_WORK REQUEST_:
Starting at the line that contains "Lymphatic Drainage for", copy every line through the end of the listing below exactly, and copy nothing else.

↓

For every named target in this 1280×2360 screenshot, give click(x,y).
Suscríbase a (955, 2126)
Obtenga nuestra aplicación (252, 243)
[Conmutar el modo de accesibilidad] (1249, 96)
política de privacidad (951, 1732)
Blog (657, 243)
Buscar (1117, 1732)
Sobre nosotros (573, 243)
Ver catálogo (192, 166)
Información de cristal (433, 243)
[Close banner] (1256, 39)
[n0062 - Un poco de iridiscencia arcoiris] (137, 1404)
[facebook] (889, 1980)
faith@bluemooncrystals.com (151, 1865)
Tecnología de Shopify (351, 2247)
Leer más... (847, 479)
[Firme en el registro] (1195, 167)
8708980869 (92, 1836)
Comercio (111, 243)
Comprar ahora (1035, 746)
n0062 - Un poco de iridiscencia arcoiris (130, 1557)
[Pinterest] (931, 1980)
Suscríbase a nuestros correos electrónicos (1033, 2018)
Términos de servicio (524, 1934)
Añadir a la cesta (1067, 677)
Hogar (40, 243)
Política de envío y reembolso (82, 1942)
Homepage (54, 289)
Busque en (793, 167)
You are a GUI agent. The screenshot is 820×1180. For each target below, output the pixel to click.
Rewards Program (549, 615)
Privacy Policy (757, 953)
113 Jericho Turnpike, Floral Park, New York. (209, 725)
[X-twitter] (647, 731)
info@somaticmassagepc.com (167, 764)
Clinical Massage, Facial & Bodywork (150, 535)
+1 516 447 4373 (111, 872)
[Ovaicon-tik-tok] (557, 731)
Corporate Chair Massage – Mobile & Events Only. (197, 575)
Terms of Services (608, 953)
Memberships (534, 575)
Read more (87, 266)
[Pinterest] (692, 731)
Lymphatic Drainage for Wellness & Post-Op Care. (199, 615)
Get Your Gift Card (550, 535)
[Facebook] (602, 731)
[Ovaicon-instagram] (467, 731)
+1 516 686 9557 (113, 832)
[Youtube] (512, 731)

↑

_RESPONSE AREA_:
Lymphatic Drainage for Wellness & Post-Op Care. (199, 615)
Get Your Gift Card (550, 535)
[Facebook] (602, 731)
[Ovaicon-instagram] (467, 731)
+1 516 686 9557 (113, 832)
[Youtube] (512, 731)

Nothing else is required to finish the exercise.